[Item position data]
-.-.-

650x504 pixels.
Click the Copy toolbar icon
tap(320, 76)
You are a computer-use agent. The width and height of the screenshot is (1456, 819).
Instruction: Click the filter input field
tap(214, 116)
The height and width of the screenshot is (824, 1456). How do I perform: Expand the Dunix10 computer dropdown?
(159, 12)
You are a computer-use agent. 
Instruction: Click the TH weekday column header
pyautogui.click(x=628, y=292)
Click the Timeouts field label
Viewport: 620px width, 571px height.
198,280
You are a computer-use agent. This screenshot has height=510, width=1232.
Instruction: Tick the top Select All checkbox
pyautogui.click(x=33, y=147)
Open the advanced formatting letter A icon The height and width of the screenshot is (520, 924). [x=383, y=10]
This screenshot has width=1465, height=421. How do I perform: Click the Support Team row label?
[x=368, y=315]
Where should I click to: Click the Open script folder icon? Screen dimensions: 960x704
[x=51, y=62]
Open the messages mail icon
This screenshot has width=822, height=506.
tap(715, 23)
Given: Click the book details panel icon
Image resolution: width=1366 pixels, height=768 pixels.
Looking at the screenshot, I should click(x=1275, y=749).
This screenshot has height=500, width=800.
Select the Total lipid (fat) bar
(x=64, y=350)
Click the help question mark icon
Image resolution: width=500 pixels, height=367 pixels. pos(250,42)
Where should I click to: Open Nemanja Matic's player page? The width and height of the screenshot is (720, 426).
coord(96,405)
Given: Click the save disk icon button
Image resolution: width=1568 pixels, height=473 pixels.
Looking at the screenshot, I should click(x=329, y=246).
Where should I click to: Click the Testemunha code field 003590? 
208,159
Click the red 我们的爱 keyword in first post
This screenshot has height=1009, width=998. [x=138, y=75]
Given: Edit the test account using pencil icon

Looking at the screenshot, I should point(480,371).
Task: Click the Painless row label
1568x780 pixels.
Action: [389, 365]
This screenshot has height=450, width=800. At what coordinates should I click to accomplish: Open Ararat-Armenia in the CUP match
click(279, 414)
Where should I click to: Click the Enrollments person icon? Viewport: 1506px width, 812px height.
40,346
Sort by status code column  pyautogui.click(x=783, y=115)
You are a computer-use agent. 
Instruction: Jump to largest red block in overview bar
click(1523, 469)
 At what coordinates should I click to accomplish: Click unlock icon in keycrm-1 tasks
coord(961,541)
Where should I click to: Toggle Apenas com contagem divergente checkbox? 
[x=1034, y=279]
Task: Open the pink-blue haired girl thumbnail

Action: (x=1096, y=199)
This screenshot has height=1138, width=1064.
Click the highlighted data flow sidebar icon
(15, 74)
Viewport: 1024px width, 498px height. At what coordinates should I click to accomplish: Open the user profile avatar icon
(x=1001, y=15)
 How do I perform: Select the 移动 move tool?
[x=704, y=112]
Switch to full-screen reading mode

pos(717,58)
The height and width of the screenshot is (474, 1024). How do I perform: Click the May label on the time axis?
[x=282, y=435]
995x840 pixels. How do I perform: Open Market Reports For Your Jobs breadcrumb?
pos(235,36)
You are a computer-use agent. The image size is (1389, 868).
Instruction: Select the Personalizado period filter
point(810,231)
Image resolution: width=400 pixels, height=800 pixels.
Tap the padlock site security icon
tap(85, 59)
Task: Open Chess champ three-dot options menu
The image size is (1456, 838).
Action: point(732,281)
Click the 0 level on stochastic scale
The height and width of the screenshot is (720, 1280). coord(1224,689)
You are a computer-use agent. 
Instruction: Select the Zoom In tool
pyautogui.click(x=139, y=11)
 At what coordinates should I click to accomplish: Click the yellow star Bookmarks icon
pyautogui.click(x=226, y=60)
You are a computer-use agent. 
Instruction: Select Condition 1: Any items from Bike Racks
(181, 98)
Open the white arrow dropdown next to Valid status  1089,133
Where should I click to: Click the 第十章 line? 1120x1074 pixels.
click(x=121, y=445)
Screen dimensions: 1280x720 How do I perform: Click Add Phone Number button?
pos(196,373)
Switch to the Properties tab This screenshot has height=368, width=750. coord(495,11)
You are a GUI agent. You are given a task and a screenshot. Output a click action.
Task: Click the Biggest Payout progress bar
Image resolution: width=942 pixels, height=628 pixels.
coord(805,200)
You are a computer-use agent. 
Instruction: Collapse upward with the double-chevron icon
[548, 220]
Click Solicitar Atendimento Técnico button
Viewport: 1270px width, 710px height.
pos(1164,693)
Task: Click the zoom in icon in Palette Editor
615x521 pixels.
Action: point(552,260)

-.-.-

_Written task_
Copy every line of the data above without changing anything.

_Written solution_
650x504 pixels.
Click the Copy toolbar icon
tap(320, 76)
You are a computer-use agent. The width and height of the screenshot is (1456, 819).
Instruction: Click the filter input field
tap(214, 116)
The height and width of the screenshot is (824, 1456). How do I perform: Expand the Dunix10 computer dropdown?
(159, 12)
You are a computer-use agent. 
Instruction: Click the TH weekday column header
pyautogui.click(x=628, y=292)
Click the Timeouts field label
Viewport: 620px width, 571px height.
198,280
You are a computer-use agent. This screenshot has height=510, width=1232.
Instruction: Tick the top Select All checkbox
pyautogui.click(x=33, y=147)
Open the advanced formatting letter A icon The height and width of the screenshot is (520, 924). [x=383, y=10]
This screenshot has width=1465, height=421. How do I perform: Click the Support Team row label?
[x=368, y=315]
Where should I click to: Click the Open script folder icon? Screen dimensions: 960x704
[x=51, y=62]
Open the messages mail icon
This screenshot has width=822, height=506.
tap(715, 23)
Given: Click the book details panel icon
Image resolution: width=1366 pixels, height=768 pixels.
Looking at the screenshot, I should click(x=1275, y=749).
This screenshot has height=500, width=800.
Select the Total lipid (fat) bar
(x=64, y=350)
Click the help question mark icon
Image resolution: width=500 pixels, height=367 pixels. pos(250,42)
Where should I click to: Open Nemanja Matic's player page? The width and height of the screenshot is (720, 426).
coord(96,405)
Given: Click the save disk icon button
Image resolution: width=1568 pixels, height=473 pixels.
Looking at the screenshot, I should click(x=329, y=246).
Where should I click to: Click the Testemunha code field 003590? 
208,159
Click the red 我们的爱 keyword in first post
This screenshot has height=1009, width=998. [x=138, y=75]
Given: Edit the test account using pencil icon

Looking at the screenshot, I should point(480,371).
Task: Click the Painless row label
1568x780 pixels.
Action: [389, 365]
This screenshot has height=450, width=800. At what coordinates should I click to accomplish: Open Ararat-Armenia in the CUP match
click(279, 414)
Where should I click to: Click the Enrollments person icon? Viewport: 1506px width, 812px height.
40,346
Sort by status code column  pyautogui.click(x=783, y=115)
You are a computer-use agent. 
Instruction: Jump to largest red block in overview bar
click(1523, 469)
 At what coordinates should I click to accomplish: Click unlock icon in keycrm-1 tasks
coord(961,541)
Where should I click to: Toggle Apenas com contagem divergente checkbox? 
[x=1034, y=279]
Task: Open the pink-blue haired girl thumbnail

Action: (x=1096, y=199)
This screenshot has height=1138, width=1064.
Click the highlighted data flow sidebar icon
(15, 74)
Viewport: 1024px width, 498px height. At what coordinates should I click to accomplish: Open the user profile avatar icon
(x=1001, y=15)
 How do I perform: Select the 移动 move tool?
[x=704, y=112]
Switch to full-screen reading mode

pos(717,58)
The height and width of the screenshot is (474, 1024). How do I perform: Click the May label on the time axis?
[x=282, y=435]
995x840 pixels. How do I perform: Open Market Reports For Your Jobs breadcrumb?
pos(235,36)
You are a computer-use agent. The image size is (1389, 868).
Instruction: Select the Personalizado period filter
point(810,231)
Image resolution: width=400 pixels, height=800 pixels.
Tap the padlock site security icon
tap(85, 59)
Task: Open Chess champ three-dot options menu
The image size is (1456, 838).
Action: point(732,281)
Click the 0 level on stochastic scale
The height and width of the screenshot is (720, 1280). coord(1224,689)
You are a computer-use agent. 
Instruction: Select the Zoom In tool
pyautogui.click(x=139, y=11)
 At what coordinates should I click to accomplish: Click the yellow star Bookmarks icon
pyautogui.click(x=226, y=60)
You are a computer-use agent. 
Instruction: Select Condition 1: Any items from Bike Racks
(181, 98)
Open the white arrow dropdown next to Valid status  1089,133
Where should I click to: Click the 第十章 line? 1120x1074 pixels.
click(x=121, y=445)
Screen dimensions: 1280x720 How do I perform: Click Add Phone Number button?
pos(196,373)
Switch to the Properties tab This screenshot has height=368, width=750. coord(495,11)
You are a GUI agent. You are given a task and a screenshot. Output a click action.
Task: Click the Biggest Payout progress bar
Image resolution: width=942 pixels, height=628 pixels.
coord(805,200)
You are a computer-use agent. 
Instruction: Collapse upward with the double-chevron icon
[548, 220]
Click Solicitar Atendimento Técnico button
Viewport: 1270px width, 710px height.
pos(1164,693)
Task: Click the zoom in icon in Palette Editor
615x521 pixels.
Action: point(552,260)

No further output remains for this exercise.